After all no human being could compete with our mother in the estimation of any of her children. Small and fragile and often suffering from ill-health, she had almost unbounded power over everyone with whom she came in contact, and for her to express an opinion on any point created an axiom from which there was no appeal. As middle-aged men and women we have often laughed over the way in which we have still accepted “mama said” so-and-so as a final verdict. As children our faith not only in her wisdom but in her ability was unlimited. I remember being regarded as almost a heretic by the younger ones because I ventured to doubt whether she could make a watch. Vainly did I hedge by asserting that I was certain that if she had learnt she could make the most beautiful watch in the world—I had infringed the first article of family faith by thinking that there was anything which she could not do by the uninstructed light of nature. She was a good musician, and a really excellent amateur artist—her water-colour drawings charming. Her knowledge of history made it delightful to read aloud to her, as she seemed as if the heroes and heroines of bygone times had been her personal acquaintance. Needless to say her personal care for everyone on my father’s property was untiring, and the standard of the schools in the various villages was maintained at a height uncommon in days when Education Acts were not so frequent and exacting as in later years.

“MRS. GAILEY”

Another great character in our home was our old nurse. For some reason she was never called Nanna, but always “Mrs. Gailey.” The daughter of a small tradesman, she was a woman of some education—she had even learnt a little French and had been a considerable reader. Though a disciple of Spurgeon, she had lived as nurse with my mother’s cousin the Duke of Norfolk in the days when the girls of the family were Protestants though the boys were Roman Catholics. When the Duchess (daughter of Lord Lyons) went over to the Roman Church the Protestant nurse’s position became untenable, as the daughters had to follow their mother. She told us that this was a great distress at first to the eldest girl Victoria (afterwards Hope-Scott), for at twelve years old she was able to feel the uprooting of her previous faith. The other sisters were too young to mind. Gailey’s idol, however, was Lord Maltravers (the late Duke), who must have been as attractive a boy as he became delightful a man.
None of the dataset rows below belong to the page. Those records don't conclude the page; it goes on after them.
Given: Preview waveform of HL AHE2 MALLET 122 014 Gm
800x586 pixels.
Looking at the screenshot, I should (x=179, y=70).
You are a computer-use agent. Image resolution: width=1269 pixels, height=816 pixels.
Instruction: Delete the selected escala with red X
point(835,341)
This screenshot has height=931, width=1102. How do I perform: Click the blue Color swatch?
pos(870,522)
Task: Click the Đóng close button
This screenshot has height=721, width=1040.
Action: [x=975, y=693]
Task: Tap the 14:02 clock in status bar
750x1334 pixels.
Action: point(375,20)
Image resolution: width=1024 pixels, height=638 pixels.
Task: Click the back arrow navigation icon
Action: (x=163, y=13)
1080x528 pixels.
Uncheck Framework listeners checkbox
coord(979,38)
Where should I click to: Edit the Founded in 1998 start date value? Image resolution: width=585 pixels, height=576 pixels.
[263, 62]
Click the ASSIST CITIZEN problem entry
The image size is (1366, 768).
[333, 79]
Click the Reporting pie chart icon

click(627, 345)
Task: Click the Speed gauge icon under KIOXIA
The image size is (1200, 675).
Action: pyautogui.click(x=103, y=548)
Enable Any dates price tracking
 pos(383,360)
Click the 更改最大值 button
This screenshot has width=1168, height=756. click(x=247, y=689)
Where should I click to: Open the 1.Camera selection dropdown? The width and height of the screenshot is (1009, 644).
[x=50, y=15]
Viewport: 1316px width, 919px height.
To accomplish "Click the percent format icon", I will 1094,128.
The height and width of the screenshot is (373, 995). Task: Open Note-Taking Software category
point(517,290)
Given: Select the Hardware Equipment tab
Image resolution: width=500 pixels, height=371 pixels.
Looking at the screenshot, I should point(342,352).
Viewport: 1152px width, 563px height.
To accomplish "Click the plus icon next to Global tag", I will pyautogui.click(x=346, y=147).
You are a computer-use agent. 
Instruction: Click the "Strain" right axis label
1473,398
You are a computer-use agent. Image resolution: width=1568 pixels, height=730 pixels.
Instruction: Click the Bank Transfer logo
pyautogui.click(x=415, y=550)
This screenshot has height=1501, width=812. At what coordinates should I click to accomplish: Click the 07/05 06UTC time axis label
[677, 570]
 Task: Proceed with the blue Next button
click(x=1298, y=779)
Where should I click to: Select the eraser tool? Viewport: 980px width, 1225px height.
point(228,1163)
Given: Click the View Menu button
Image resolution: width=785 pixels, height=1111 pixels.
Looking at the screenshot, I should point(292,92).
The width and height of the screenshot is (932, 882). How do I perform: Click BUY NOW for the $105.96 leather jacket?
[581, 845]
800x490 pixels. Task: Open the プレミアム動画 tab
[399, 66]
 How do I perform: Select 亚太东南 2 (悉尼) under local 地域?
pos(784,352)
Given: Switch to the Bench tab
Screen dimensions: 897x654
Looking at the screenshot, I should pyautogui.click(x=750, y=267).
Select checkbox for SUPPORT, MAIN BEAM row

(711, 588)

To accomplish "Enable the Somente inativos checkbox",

Gailey came to us when I was about four, my first nurse, who had been my wet-nurse, having married the coachman. Our first encounter took place when I was already in my cot, and I announced to her that if she stayed a hundred years I should not love her as I had done “Brownie.” “And if I stay a hundred years,” was the repartee, “I shall not love you as I did the little boy I have just left”—so we started fair. Nevertheless she was an excellent nurse and a fascinating companion. She could tell stories by the hour and knew all sorts of old-fashioned games which we played in the nursery on holiday afternoons.

The great joy of the schoolroom children was to join the little ones after tea and to sit in a circle while she told us either old fairy tales, or more frequently her own versions of novels which she had read and of which she changed the names and condensed the incidents in a most ingenious manner. On Sunday evenings Pilgrim’s Progress in her own words was substituted for the novels. Miss Custarde could inflict no greater punishment for failure in our “saying lessons” than to keep us out of the nursery. Gailey stayed with us till some time after my marriage and then retired on a pension.